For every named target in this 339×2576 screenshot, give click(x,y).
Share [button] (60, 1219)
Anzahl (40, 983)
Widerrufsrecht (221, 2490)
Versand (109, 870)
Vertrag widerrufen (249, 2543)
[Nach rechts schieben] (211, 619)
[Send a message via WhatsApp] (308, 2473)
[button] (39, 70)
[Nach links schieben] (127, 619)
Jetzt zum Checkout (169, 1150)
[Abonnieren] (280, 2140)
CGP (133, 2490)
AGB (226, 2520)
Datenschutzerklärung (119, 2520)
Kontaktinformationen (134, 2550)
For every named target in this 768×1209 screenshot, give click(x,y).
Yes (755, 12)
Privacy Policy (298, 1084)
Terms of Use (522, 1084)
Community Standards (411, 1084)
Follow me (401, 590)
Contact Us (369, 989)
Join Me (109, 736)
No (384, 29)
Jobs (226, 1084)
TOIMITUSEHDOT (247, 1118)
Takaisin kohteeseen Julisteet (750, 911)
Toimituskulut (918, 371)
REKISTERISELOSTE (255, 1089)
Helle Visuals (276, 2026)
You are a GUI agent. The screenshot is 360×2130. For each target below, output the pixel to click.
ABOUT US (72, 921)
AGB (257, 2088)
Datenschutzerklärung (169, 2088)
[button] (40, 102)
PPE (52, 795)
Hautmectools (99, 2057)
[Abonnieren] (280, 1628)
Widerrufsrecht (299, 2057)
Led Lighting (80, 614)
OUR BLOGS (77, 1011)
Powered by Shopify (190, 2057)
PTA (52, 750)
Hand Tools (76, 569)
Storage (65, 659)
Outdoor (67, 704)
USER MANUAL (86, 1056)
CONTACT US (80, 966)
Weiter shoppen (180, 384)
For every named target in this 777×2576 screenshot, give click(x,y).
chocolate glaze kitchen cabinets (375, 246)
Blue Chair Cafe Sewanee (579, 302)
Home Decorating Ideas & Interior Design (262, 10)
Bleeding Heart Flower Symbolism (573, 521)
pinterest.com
########################################
* [Assignment]:
Copy out each line carrying the string "every" from the data.

* [The answer]:
For every named target in this 339×2576 screenshot, give click(x,y).
For every named target in this 768×1209 screenshot, give click(x,y).
For every named target in this 777×2576 screenshot, give click(x,y).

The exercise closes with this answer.